Since its creation in 2015, PRC has grown to employ 50 people and has planted about one million trees along the banks of the 64km river, which winds through South Waikato, running east of Te Awamutu before connecting to the Waipa River.

He has also established a nursery on a lease block adjacent to Mangatoatoa Marae, south of Te Awamutu to grow the plants used for planting projects and wetland development on the riverbank.

So far, Te Huia estimates they have planted at least a million trees along about 36km of riverbank within the catchment.

“We have the infrastructure set to build that. We have a very large nursery that can grow 1.5 million trees a year,” he said.

“We’re constantly trying to improve the quality of the trees we grow, improve our succession rate and being more specific around identifying these critical source areas on farms as opposed to just planting.”

PRC was established as an incorporated society and charity and receives funding from local and central government and the Waikato River Authority.

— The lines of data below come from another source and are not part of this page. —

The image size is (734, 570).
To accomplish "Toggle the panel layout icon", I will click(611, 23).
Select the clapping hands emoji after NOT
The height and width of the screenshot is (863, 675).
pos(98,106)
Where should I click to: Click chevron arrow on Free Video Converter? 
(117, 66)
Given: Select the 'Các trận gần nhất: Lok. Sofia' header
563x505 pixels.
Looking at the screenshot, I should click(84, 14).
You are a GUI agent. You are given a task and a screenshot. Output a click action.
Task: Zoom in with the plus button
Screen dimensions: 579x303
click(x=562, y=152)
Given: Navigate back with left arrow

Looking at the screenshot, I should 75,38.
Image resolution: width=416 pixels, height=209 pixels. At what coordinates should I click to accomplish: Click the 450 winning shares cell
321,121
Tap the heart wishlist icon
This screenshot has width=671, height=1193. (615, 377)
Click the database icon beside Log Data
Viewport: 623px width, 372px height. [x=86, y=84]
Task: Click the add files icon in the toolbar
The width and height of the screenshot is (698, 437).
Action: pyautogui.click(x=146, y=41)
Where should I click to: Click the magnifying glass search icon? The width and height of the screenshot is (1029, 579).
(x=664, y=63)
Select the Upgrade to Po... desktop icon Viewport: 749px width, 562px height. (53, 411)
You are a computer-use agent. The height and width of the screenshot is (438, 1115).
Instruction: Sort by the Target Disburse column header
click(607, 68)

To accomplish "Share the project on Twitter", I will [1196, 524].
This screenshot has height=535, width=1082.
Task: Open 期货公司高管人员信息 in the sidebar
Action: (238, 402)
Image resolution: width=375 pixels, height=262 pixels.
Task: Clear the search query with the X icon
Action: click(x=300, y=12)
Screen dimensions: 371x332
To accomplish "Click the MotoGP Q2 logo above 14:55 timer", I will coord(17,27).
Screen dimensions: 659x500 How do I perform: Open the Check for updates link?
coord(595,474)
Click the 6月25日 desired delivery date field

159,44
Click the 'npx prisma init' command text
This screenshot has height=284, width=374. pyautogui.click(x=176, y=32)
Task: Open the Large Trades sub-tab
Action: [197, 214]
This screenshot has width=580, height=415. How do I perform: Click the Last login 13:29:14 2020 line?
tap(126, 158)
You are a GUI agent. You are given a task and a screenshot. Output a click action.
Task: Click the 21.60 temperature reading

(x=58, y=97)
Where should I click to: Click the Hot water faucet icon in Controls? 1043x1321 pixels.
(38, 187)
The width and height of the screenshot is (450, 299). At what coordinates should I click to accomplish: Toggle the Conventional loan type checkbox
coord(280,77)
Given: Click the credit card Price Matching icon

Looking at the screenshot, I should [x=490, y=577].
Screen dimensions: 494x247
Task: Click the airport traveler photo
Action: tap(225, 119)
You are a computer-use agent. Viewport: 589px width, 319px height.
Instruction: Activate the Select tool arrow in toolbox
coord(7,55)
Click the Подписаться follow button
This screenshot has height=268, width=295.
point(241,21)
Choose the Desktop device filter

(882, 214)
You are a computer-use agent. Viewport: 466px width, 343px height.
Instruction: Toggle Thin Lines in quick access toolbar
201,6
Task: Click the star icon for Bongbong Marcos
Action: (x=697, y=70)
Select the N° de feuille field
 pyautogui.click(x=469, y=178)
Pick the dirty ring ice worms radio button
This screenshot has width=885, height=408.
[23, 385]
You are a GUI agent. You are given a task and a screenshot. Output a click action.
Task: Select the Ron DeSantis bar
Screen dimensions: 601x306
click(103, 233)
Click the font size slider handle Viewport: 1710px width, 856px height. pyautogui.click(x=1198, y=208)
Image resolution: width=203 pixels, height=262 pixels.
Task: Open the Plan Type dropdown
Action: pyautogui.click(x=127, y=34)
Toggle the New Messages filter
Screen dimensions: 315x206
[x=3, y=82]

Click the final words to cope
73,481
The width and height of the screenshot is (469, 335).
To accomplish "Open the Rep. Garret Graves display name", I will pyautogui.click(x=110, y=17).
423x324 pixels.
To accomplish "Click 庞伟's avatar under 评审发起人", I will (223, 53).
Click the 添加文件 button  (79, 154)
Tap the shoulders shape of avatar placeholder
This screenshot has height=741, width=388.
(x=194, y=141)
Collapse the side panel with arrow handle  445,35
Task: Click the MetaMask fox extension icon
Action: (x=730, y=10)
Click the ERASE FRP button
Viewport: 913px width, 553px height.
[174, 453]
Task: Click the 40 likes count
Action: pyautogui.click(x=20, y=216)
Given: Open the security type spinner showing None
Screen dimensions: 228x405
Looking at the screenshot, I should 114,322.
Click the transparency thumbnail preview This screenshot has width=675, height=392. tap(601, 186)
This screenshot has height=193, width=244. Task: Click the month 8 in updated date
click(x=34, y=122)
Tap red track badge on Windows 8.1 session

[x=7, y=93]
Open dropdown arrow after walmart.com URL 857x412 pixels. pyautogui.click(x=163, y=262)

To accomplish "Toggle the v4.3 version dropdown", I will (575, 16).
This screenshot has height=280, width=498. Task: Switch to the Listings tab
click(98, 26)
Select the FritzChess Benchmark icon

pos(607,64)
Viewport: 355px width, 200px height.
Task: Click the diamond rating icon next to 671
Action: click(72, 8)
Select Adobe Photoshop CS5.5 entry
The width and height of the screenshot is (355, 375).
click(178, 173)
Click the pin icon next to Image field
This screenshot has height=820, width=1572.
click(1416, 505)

Local farmers were supportive of PRC’s aims, and he credits this with it being such a small local community where everybody knew each other.

“A lot of our farmers are generational; we went to primary school together, college together and we played in a footy team. That’s the beauty of community-led stuff,” he said.

“Everyone has a genuine desire to improve their farming systems and they value the waterways, the birdlife and the beautiful things about nature.”

The river no longer smells, which he put down to changing farming practices where effluent and nutrients no longer directly enter waterways.

The plantings along the river had provided shade and prevented erosion and there are no longer gouges where the bank has fallen into the water.

This winter and spring, the nursery has 500,000 trees ready to be planted for various projects within the catchment.

Despite the progress, Te Huia says they have only scratched the surface for planting out the catchment and the work will have to be multigenerational to succeed.

“We’re not going to see the end of this in our lifetime. This is a programme that needs to be built into the way we use our land – using, harvesting, farming, whatever – this needs to be a programme that’s built into that,” he said.

Looking ahead, he wants PRC to expand to tackle some of the wider social issues affecting the Te Awamutu community, particularly around housing availability.

He says he hopes the 50 people he employs to have home ownership and for families to be settled. Te Huia says he hopes to start making progress on that in the next three to five years.

“We’re keen to take a bite out of that, but having our kaupapa and vision for the Pūniu and ultimately being the thing that keeps everything together,” he said.